SUPPLIED INFORMATION: Begin

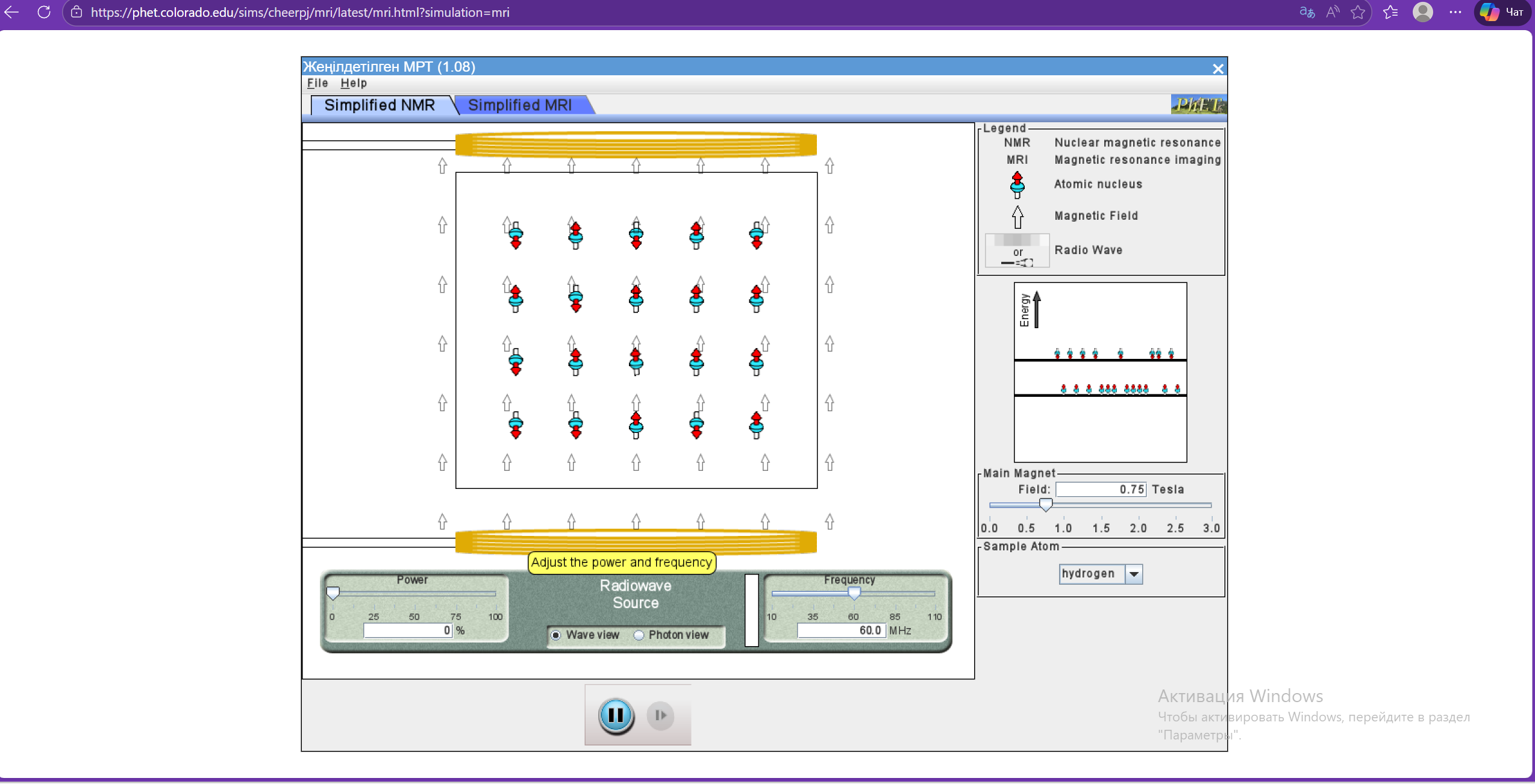Image resolution: width=1535 pixels, height=784 pixels.
Task: Click browser back arrow
Action: (x=12, y=12)
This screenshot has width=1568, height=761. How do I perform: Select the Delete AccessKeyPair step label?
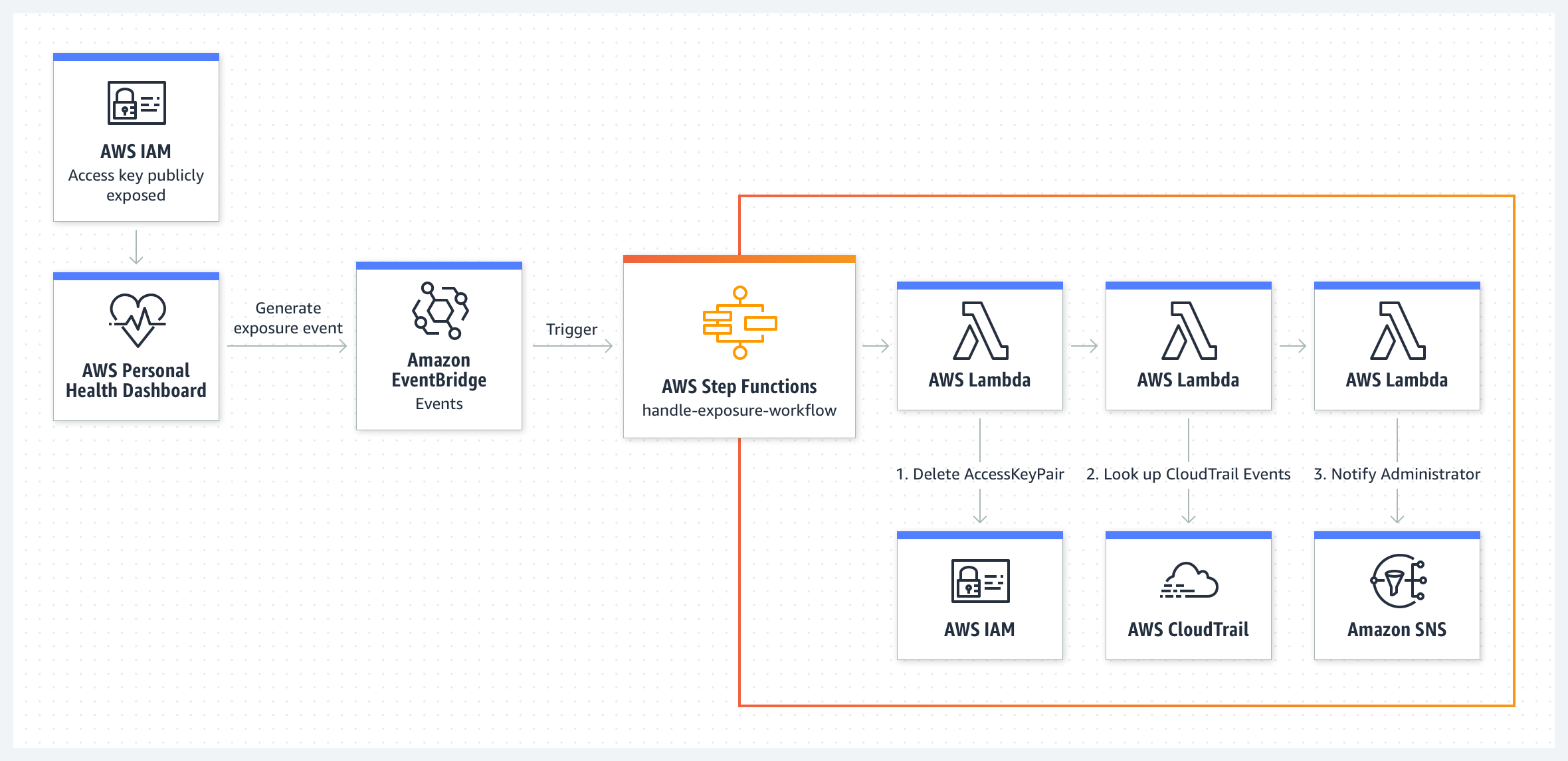pos(979,474)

SUPPLIED INFORMATION: End

### EXERCISE OBJECTIVE:
An exact copy is required of the lines from the one holding "This screenshot has" to the end of the entries above, both included; no pictures belong in it.

### RESPONSE AREA:
This screenshot has width=1568, height=761. How do I perform: Select the Delete AccessKeyPair step label?
pos(979,474)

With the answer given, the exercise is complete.